Dawn was just breaking when I arrived at the deversorium of Amalric the Dumpling-Plump, but some of the domestics were already up and about. So, in my old Thornareikhs-imperious manner, I called for food and drink with which to break my fast. I took my belongings to my chambers, and a table was set for me by the time I came downstairs again. While I sipped a Cephalene wine, and ate of Sassinan cheese and preserved Caunian figs and a manchet of fine white bread, I reflected on what new things I had lately been learning about the world and men and women and gods.

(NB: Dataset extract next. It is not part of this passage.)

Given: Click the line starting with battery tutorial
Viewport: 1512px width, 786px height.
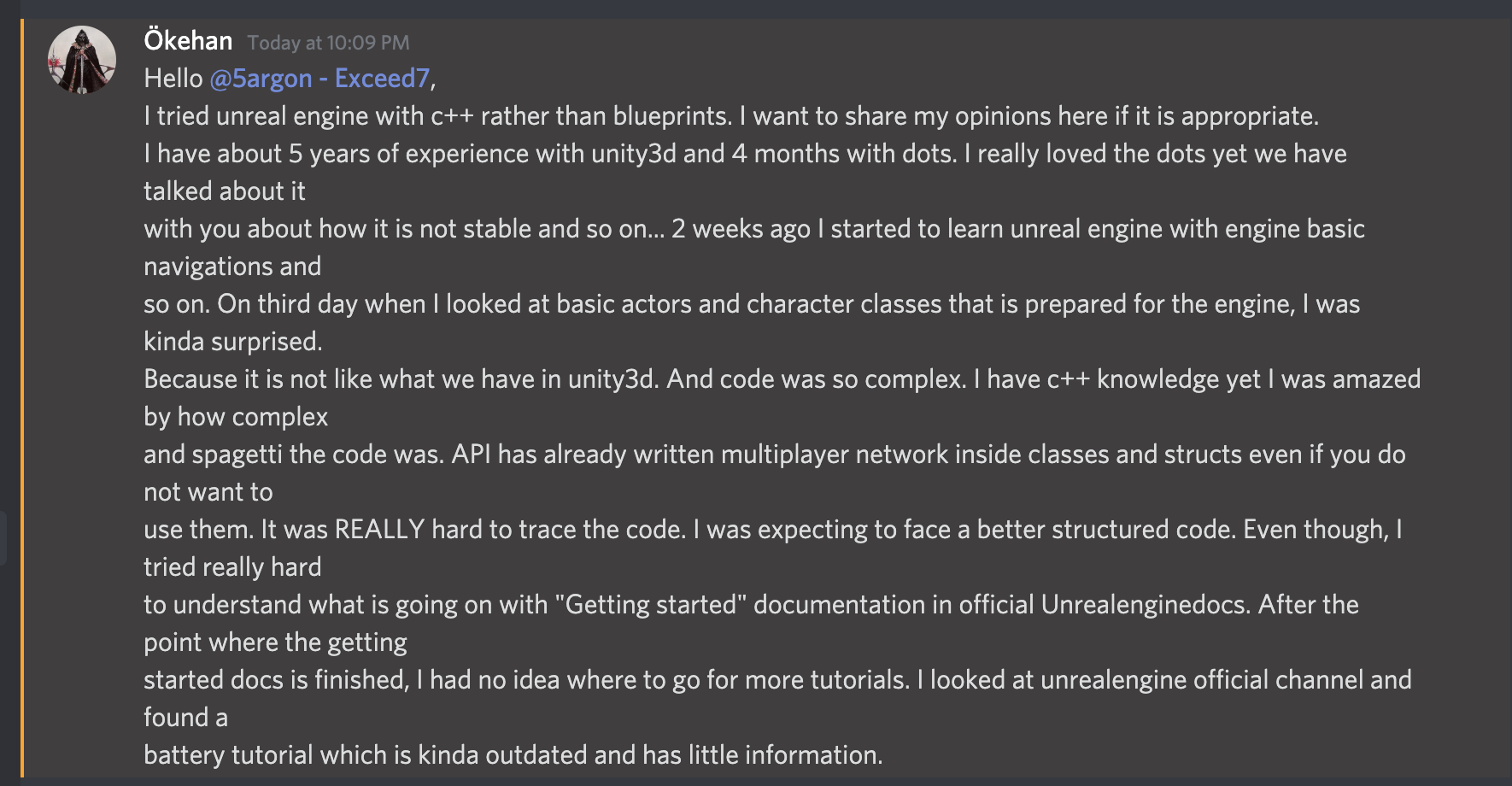Looking at the screenshot, I should tap(513, 755).
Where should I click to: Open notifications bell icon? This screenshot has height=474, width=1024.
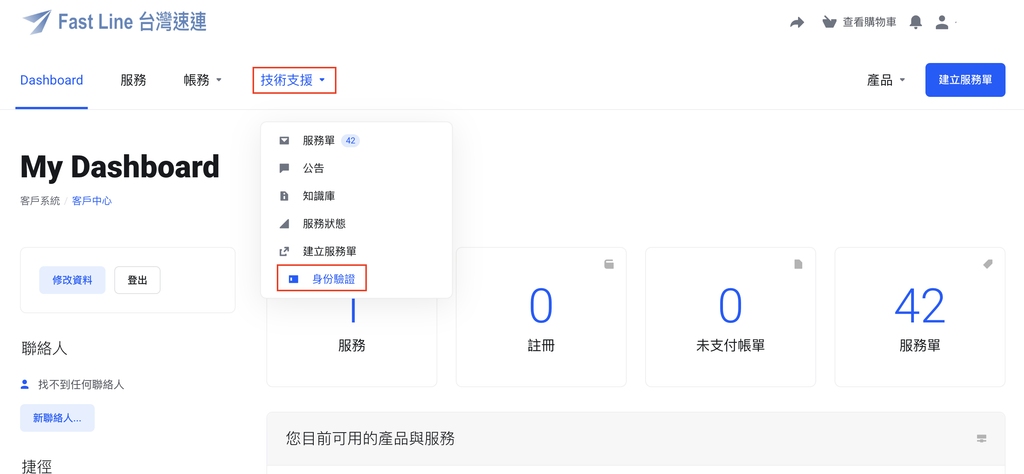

For one thing, if anybody should ever inquire of me about the nature of an orgy, I could truthfully say that it was not deliciously wicked, but disgustingly so.
Of the several gods to whom I had been introduced, Bacchus was certainly the most repellent. The soldiers’ favorite, Mithras, held no attraction for me either, because Mithraism excluded women, and I
was
one. The only human being I had yet met who seemed to get even the least usefulness out of any of the pagan gods had been that old wise-saver Winguric of King Ediulf’s tribe—but Winguric had communicated with his deity through the preposterous medium of sneezes. The single admirable deity I had so far encountered, in all my life, was the god of the Arian Christians, who did not seem to
care
whether a person worshipped him or some rival god, so long as that person lived his life not ignobly.
I was still meditating on such things, and, being now full of a good meal, was feeling drowsy after my night without sleep. But then Amalric entered the room, and I roused myself.
“Come, join me, Amalric,” I said. “Help me quaff this good Cephalene wine of yours.”
“Thags izvis, Your Worship, I will.” He stretched out on a couch adjoining mine, and beckoned for a servant to bring him a goblet. “It has been some while since we conversed.”
“I have been… occupied,” I said, and thought it would do no harm to add another increment to my continuing imposture. “I have been exploring all parts of your fair city. Seeking ventures in which I might care to make investment.”
He poured some wine for himself, and said, “Forgive my presumption, Your Worship, but, considering the newly and suddenly unsettled condition of the empire, you might be wise to keep your money hidden under your pallet for the time being.”